For the initial period, Canary Wharf will be my home, the familiar sight of the Cabot Square towers visible from the window, a reminder of the transformation which I saw for myself in the late 1980s and early 1990s as the London Borough of Tower Hamlets went from being the UK’s poorest and most deprived borough to the small island in the River Thames that powers the entire world’s economy and handles 65% of all interbank FX order flow.

With Sajid Javid now elected Chancellor of the Exchequer, the City and Canary Wharf along with London’s incredible world-empowering technology sector, is set to boom.

Mr Javid had an 18-year City career where he rose to become a Board member of Deutsche Bank International.

He joined Chase Manhattan Bank in New York City immediately after graduation, working mostly in South America. Aged 25, he became a vice president. He returned to London in 1997, and later joined Deutsche Bank as a director in 2000. In 2004, he became a managing director at Deutsche Bank and, the following year, global head of Emerging Markets Structuring.
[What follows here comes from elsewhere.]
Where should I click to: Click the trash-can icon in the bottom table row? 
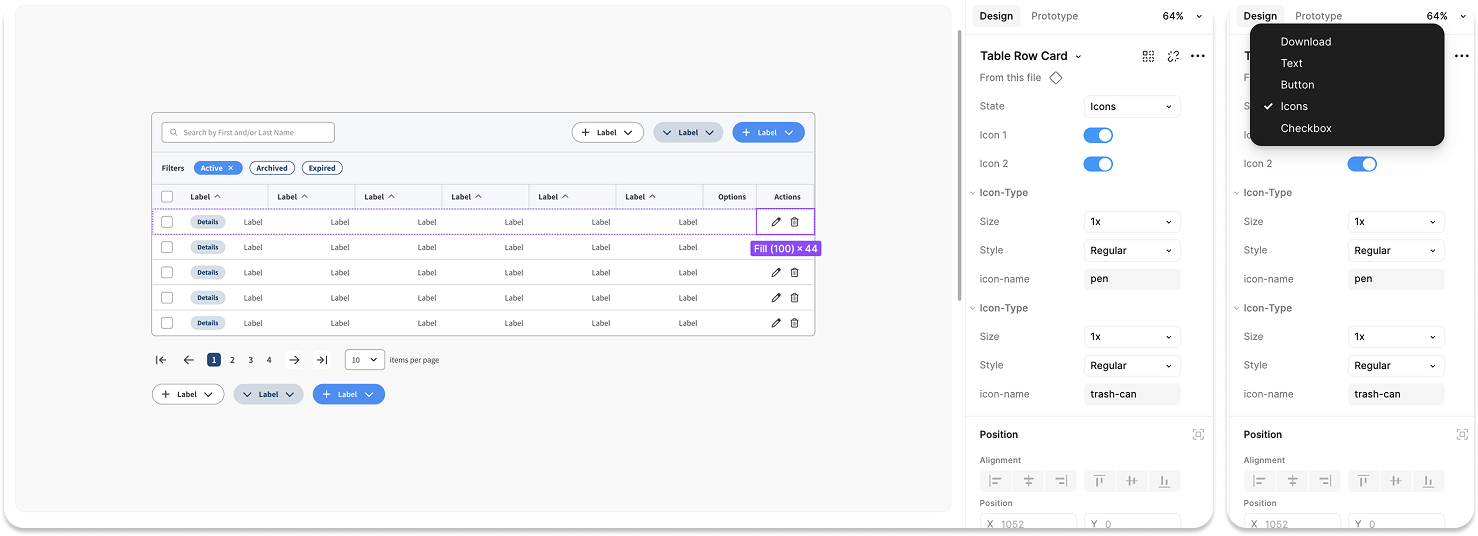(794, 323)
In 2007, he relocated to Singapore as head of Deutsche Bank’s credit trading, equity convertibles, commodities and private equity businesses in Asia, and was appointed a board member of Deutsche Bank International Limited.
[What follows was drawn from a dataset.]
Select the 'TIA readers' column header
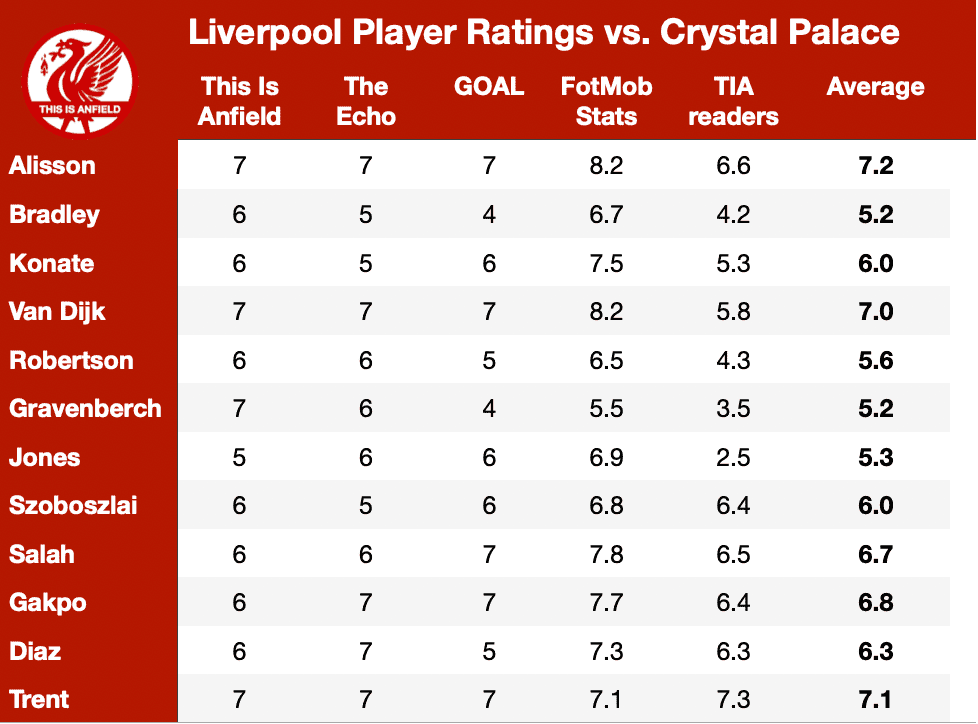 [734, 102]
He left Deutsche Bank in 2009 to pursue a career in politics. His earnings at Deutsche Bank would have been roughly £3,000,000 a year at the time he left and the Evening Standard once estimated his career change would have required him to take a 98% pay cut.

Now that is a set of credentials that renders Mr Javid absolutely qualified for this position, especially considering London’s avantgarde, capitalist and ultra-modern efficiency.

On a personal note, the civility, sophistication, modernity, and unlimited opportunity combines with London’s beautiful surroundings. Watching the calm, nonchalant and confident people go about their day whilst driving in Central London contrasts to the furnaces of corruption, incompetence, illiteracy and neighbourly person-to-person violence of the Middle East demonstrates where the future of all industry, education, longevity, personal development and civility lie.

Feel free to call me up any time, I will happily spend as much time in your offices as you wish. I will be minding the gap, and it is truly great to be here.

Wishing you a super week ahead!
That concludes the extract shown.